▶ **Directions**
Exactly as they stand, repeat the lines from the one containing "This screenshot has height=775, width=1320." through the final line of the listing, both ends included, and nothing else; skip the pictures.
..........
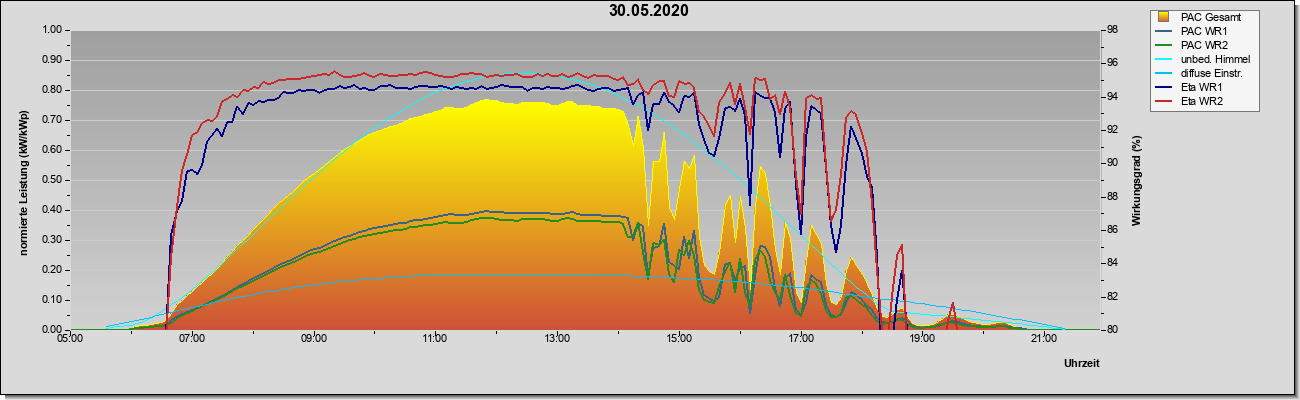Viewport: 1300px width, 400px height.
Task: Click the 15:00 time axis label
Action: click(x=679, y=341)
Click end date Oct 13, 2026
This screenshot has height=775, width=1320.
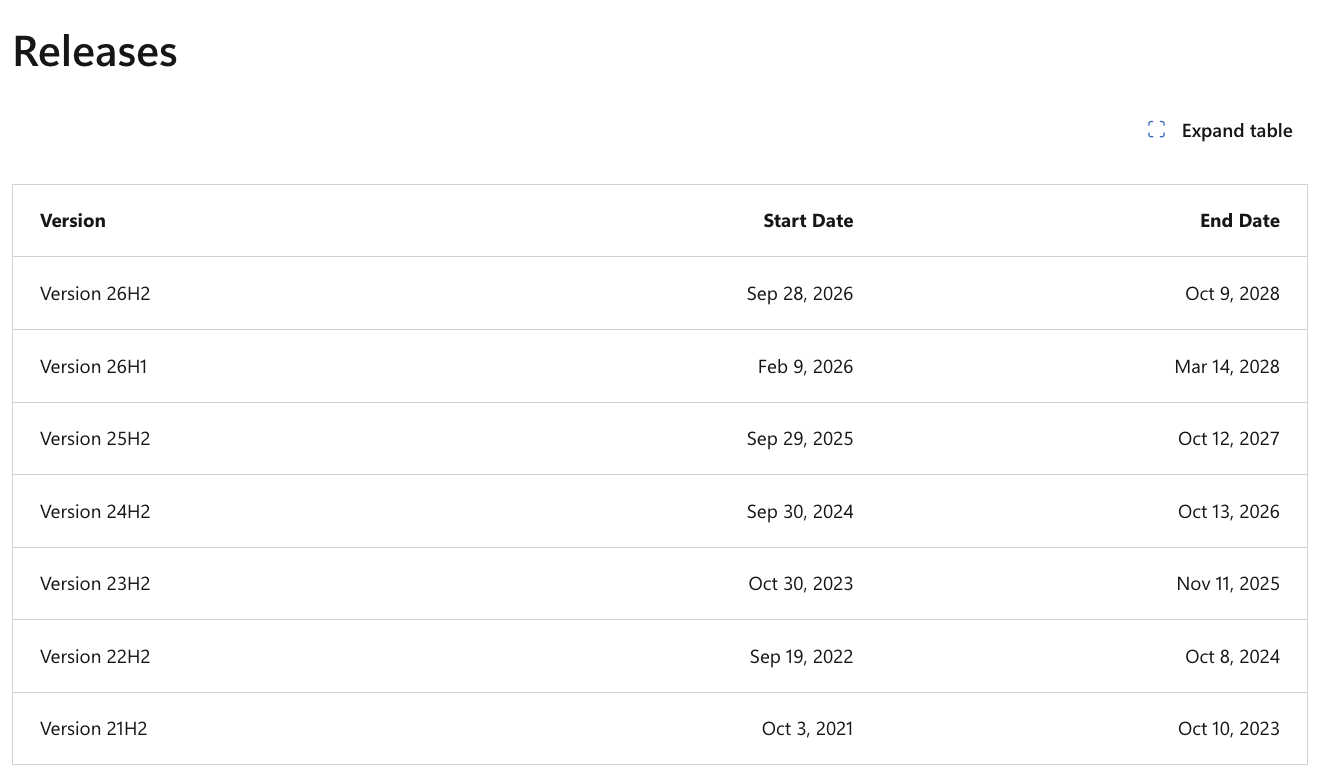(1228, 512)
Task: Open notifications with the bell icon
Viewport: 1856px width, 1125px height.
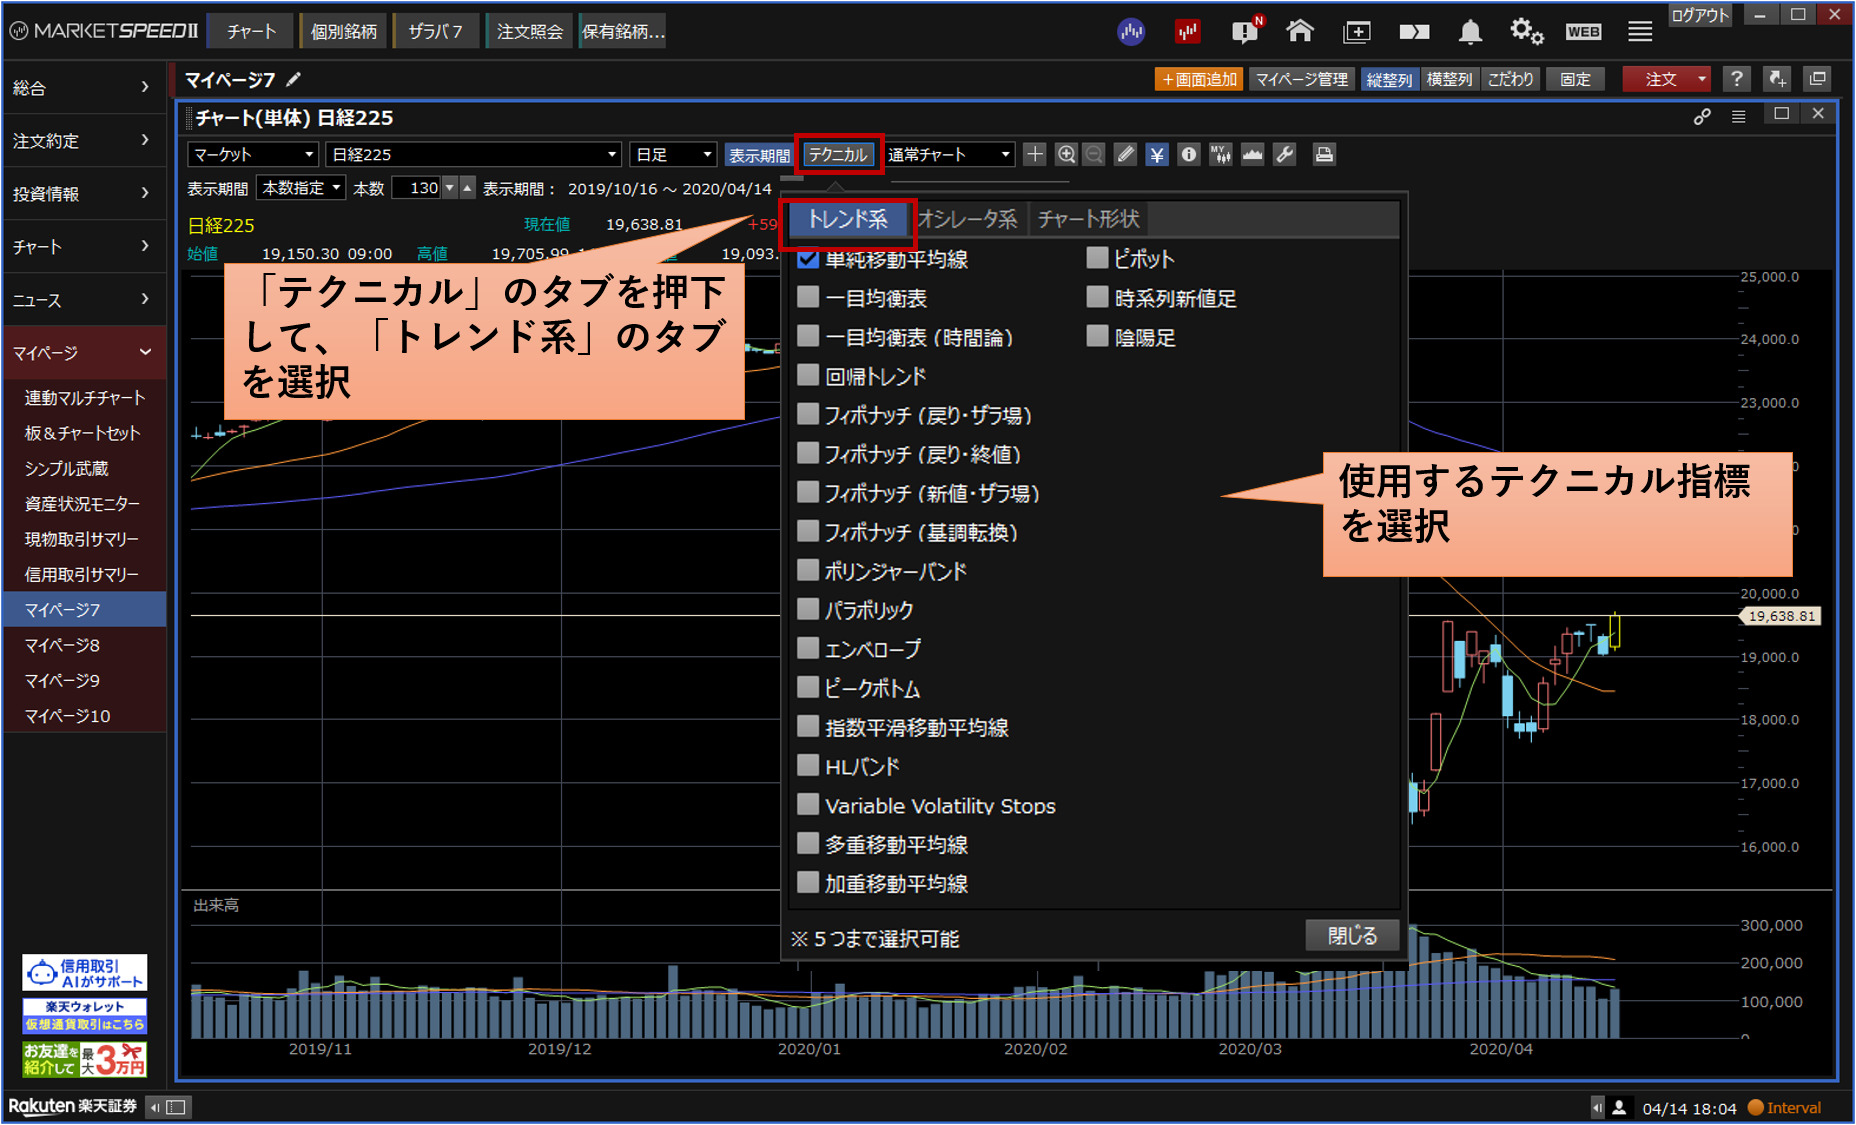Action: coord(1469,32)
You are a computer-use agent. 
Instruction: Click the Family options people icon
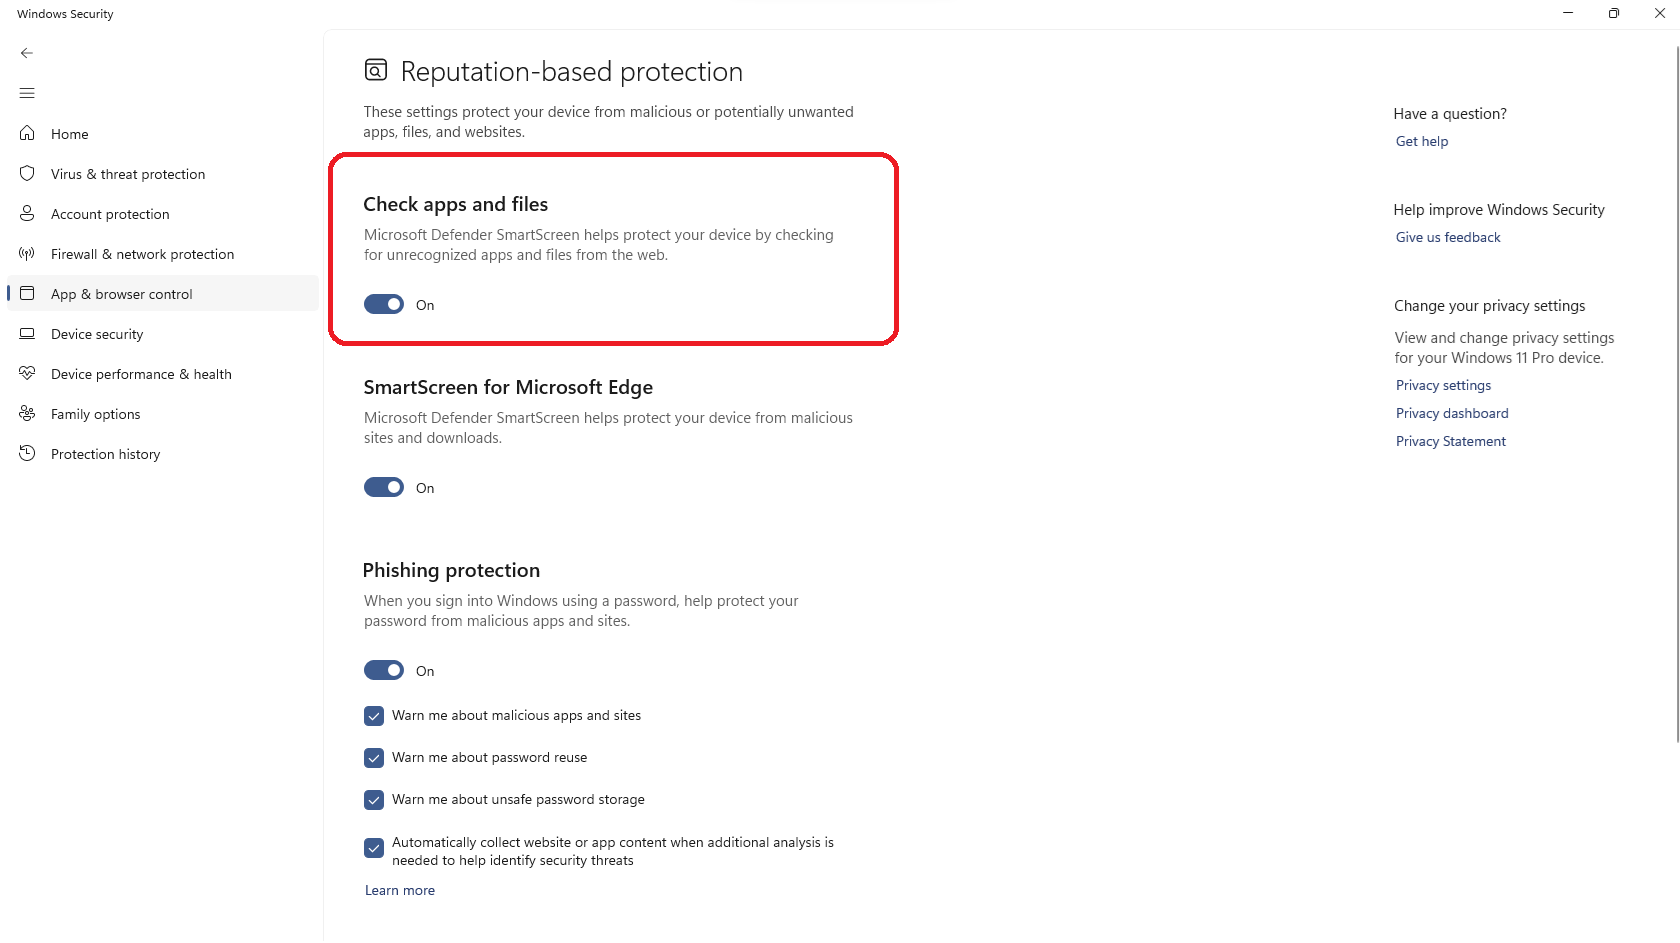coord(27,413)
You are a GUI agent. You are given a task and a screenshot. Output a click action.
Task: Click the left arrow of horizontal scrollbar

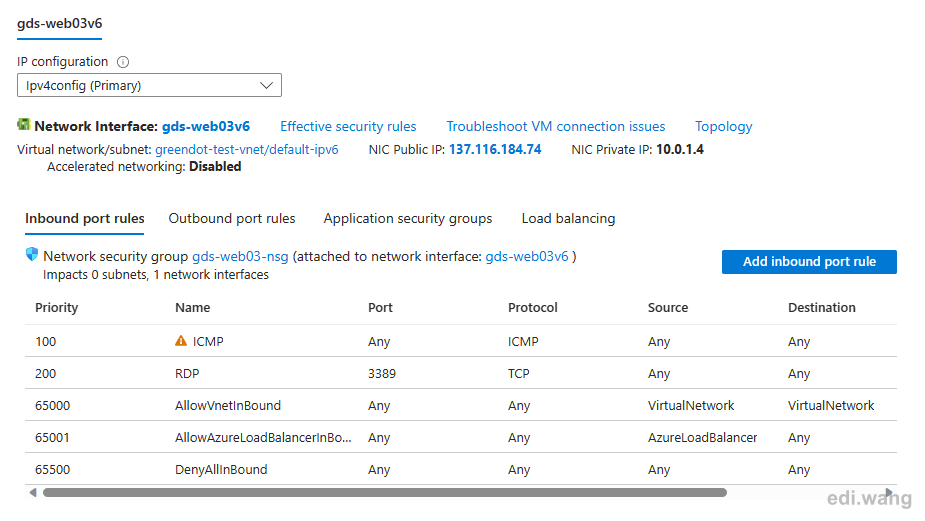click(33, 493)
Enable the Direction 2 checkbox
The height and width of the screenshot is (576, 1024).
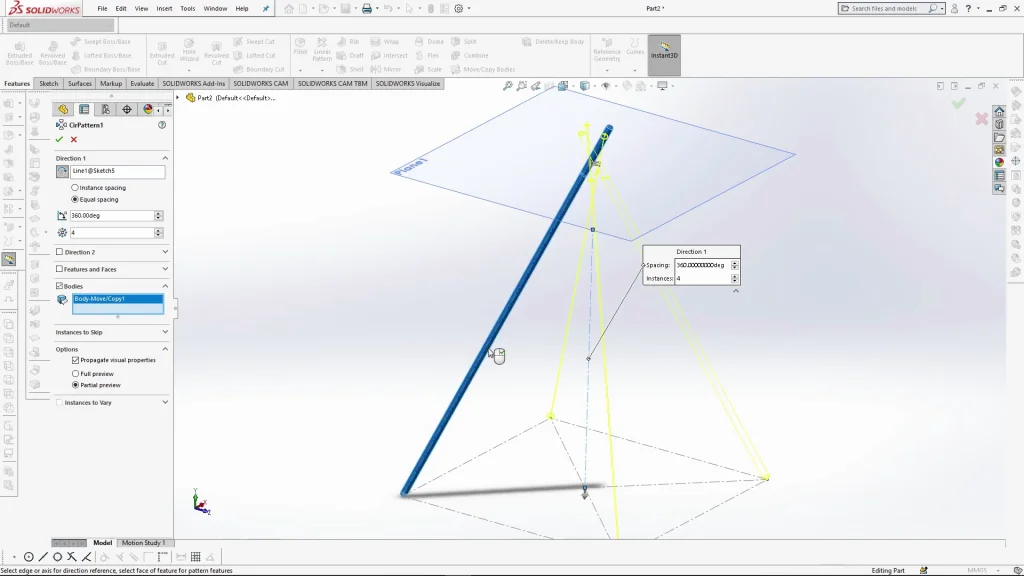[59, 252]
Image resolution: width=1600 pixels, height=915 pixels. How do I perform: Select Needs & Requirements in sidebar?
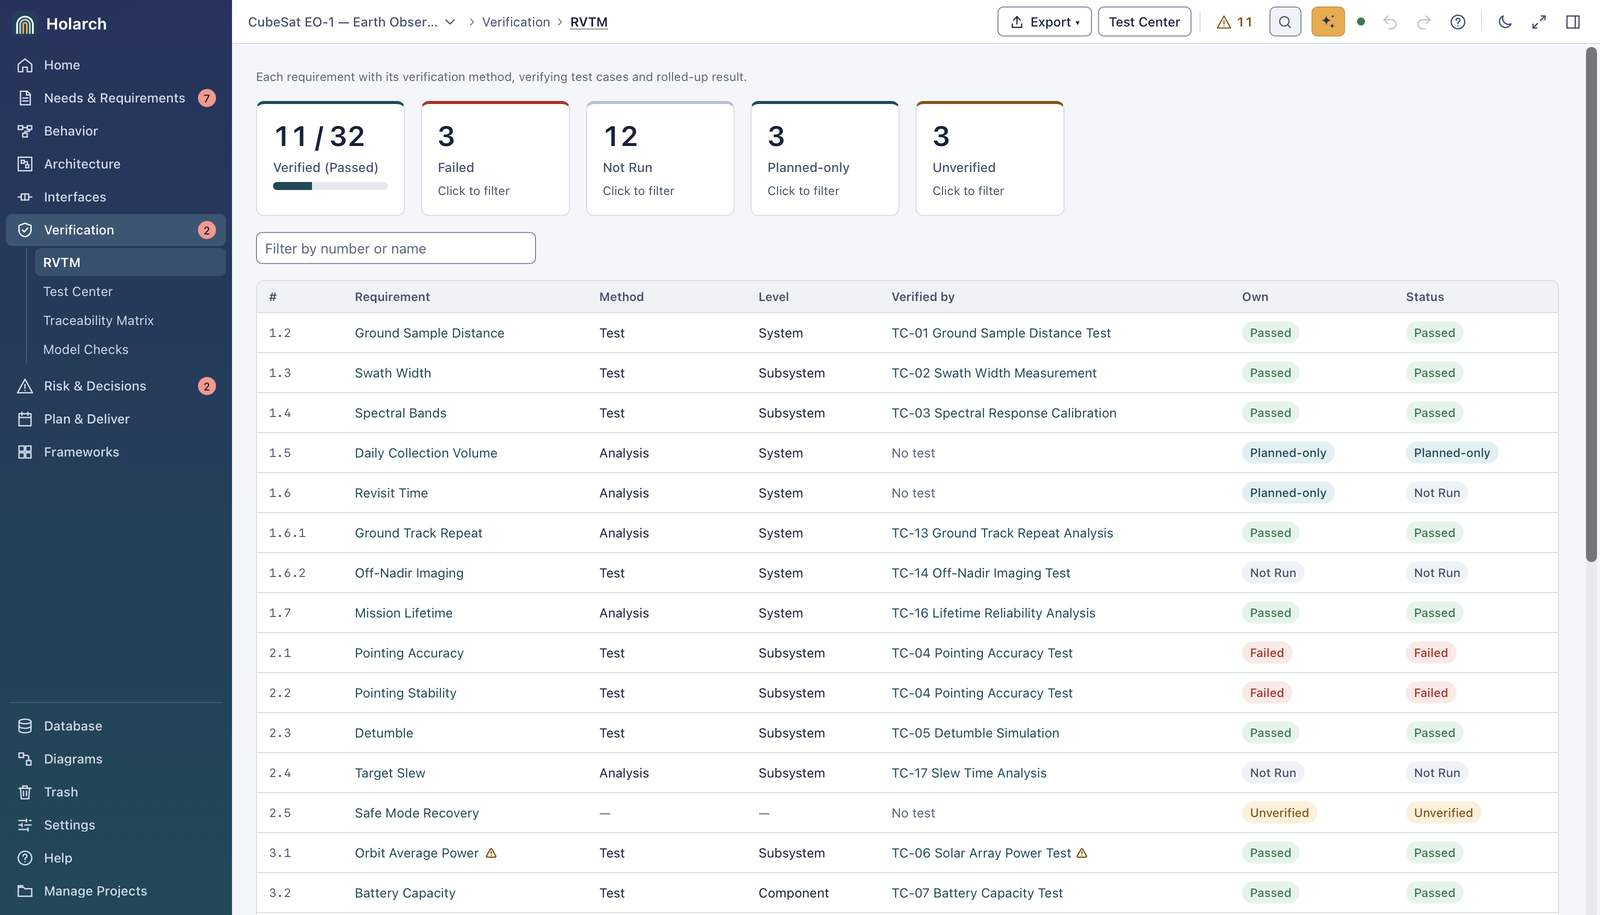point(116,98)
..........
▶ **Worked solution**
This screenshot has height=775, width=1320.
(1228, 512)
Task: Open notifications with the bell icon
Viewport: 1856px width, 1125px height.
Action: coord(1469,32)
You are a computer-use agent. 
Instruction: Click the Family options people icon
coord(27,413)
You are a GUI agent. You are given a task and a screenshot. Output a click action.
Task: Click the left arrow of horizontal scrollbar

click(33, 493)
Enable the Direction 2 checkbox
The height and width of the screenshot is (576, 1024).
[59, 252]
Image resolution: width=1600 pixels, height=915 pixels. How do I perform: Select Needs & Requirements in sidebar?
point(116,98)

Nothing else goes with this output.